[[ Extracted entries open ]]

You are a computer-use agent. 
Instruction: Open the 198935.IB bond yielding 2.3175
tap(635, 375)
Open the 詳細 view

[[ Extracted entries closed ]]
[[ Extracted entries open ]]

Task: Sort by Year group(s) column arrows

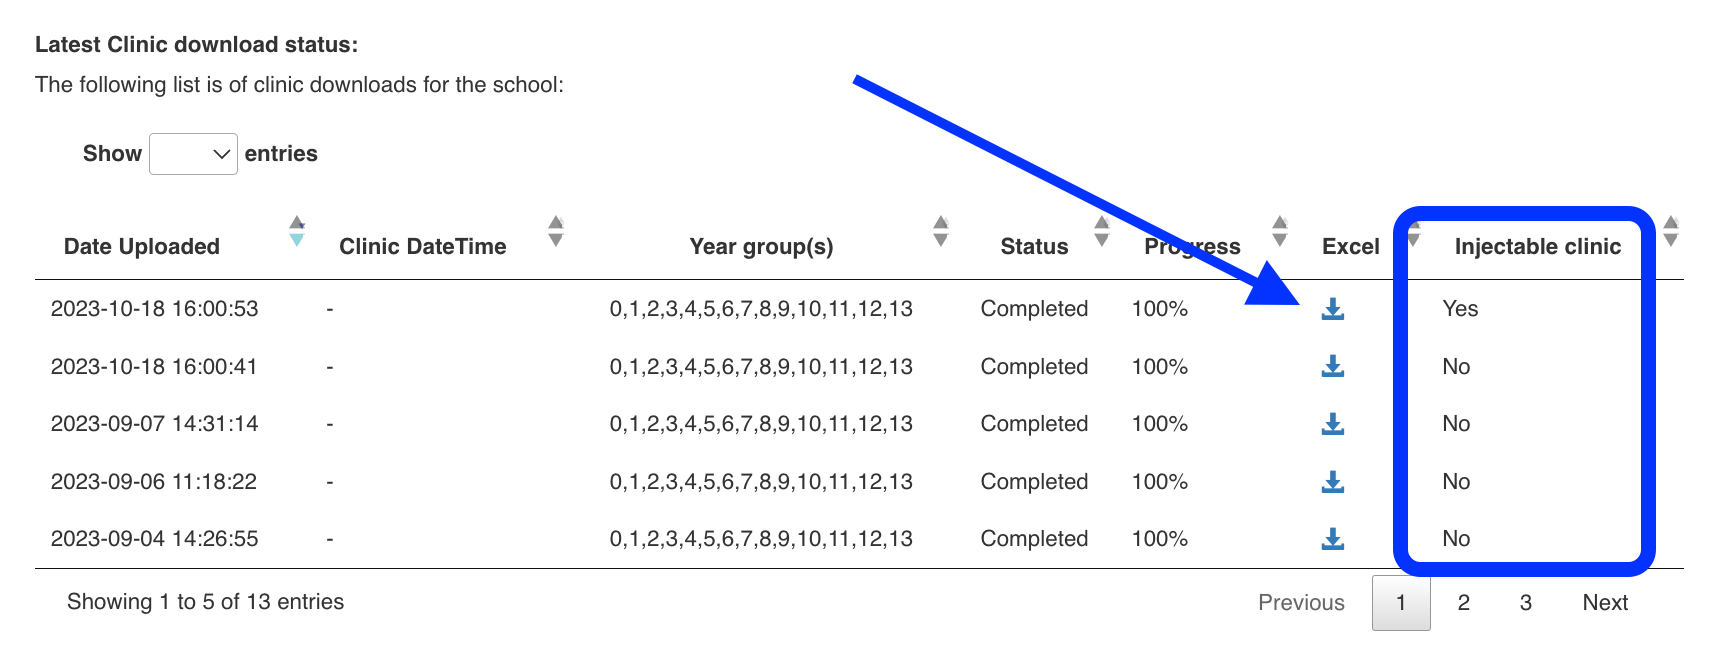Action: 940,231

[[ Extracted entries closed ]]
[[ Extracted entries open ]]

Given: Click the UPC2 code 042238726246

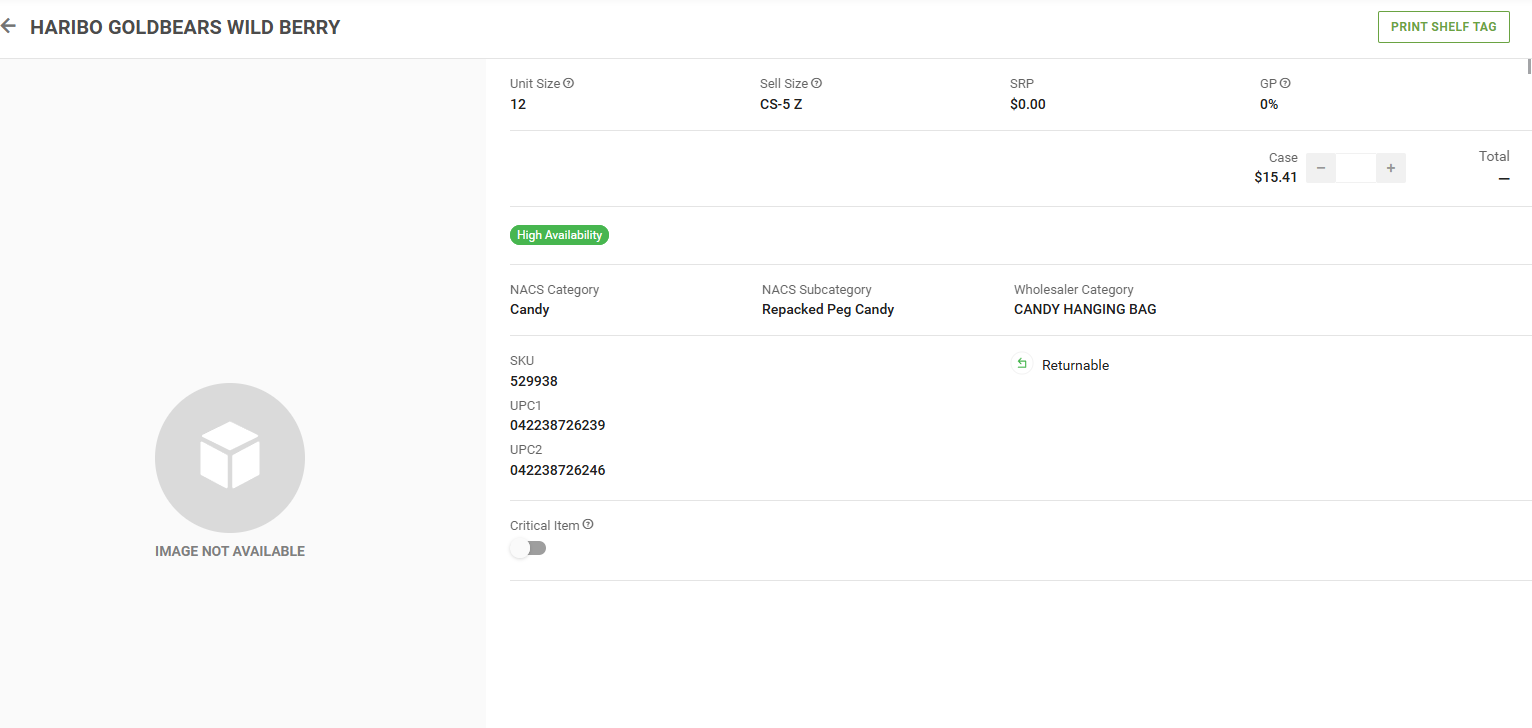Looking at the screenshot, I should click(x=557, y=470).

[[ Extracted entries closed ]]

◆ Task description
Your answer must consist solely of the lines above between the line holding "You are a computer-use agent." and the line holding "Open the 詳細 view", inclusive, copied exactly.

◆ Response for this exercise
You are a computer-use agent. 
Instruction: Open the 198935.IB bond yielding 2.3175
tap(635, 375)
Open the 詳細 view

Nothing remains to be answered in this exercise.